Award winning poster at NSF

Human activities are rapidly changing atmospheric chemistry and land cover, with tremendous consequences for Earth’s climate system. Projections of future climate have large uncertainties, however, due in large part to uncertainties in drivers and feedbacks from coupled biogeochemical cycles that determine the future atmospheric concentrations of key greenhouse gases such as carbon dioxide (CO2), methane (CH4) and nitrous oxide (N2O). Anticipating the response of the Earth climate system requires integrated understanding of biogeochemical processes from microbial to global scales. At the microbial scale, new tools now allow exploration of key microbial players; at the ecosystem scale, experiments and new networked observations reveal the often-surprising responses of whole systems to environmental changes; at the global scale, new coupled climate-biogeochemistry models, such as the Community Earth System Model (CESM), project responses to these changes, yet rely on algorithm development and model testing at varying scales.
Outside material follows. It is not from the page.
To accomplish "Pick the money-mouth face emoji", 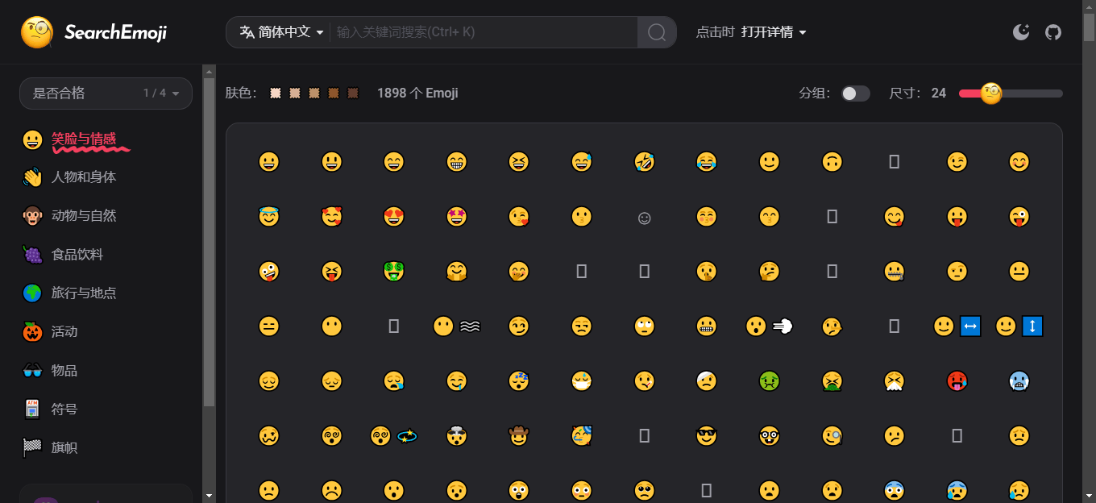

This program provides for interdisciplinary research and training in the principles, measurement techniques, and quantitative approaches used at multiple scales, along with improved communication between empiricists and modelers and to the general public.  This program builds on long-standing process-level expertise in biogeochemistry at Cornell University, and combines it with partnerships with ecosystem scientists at the Cary Institute of Ecosystem Studies and with global climate-biogeochemistry modelers at the National Center for Atmospheric Research (NCAR), and with international collaborators in biogeochemistry.  Together, these partnerships and training activities will provide the next generation of graduate students with the ability to address the core science of biogeochemical drivers, responses, and feedbacks of climate change.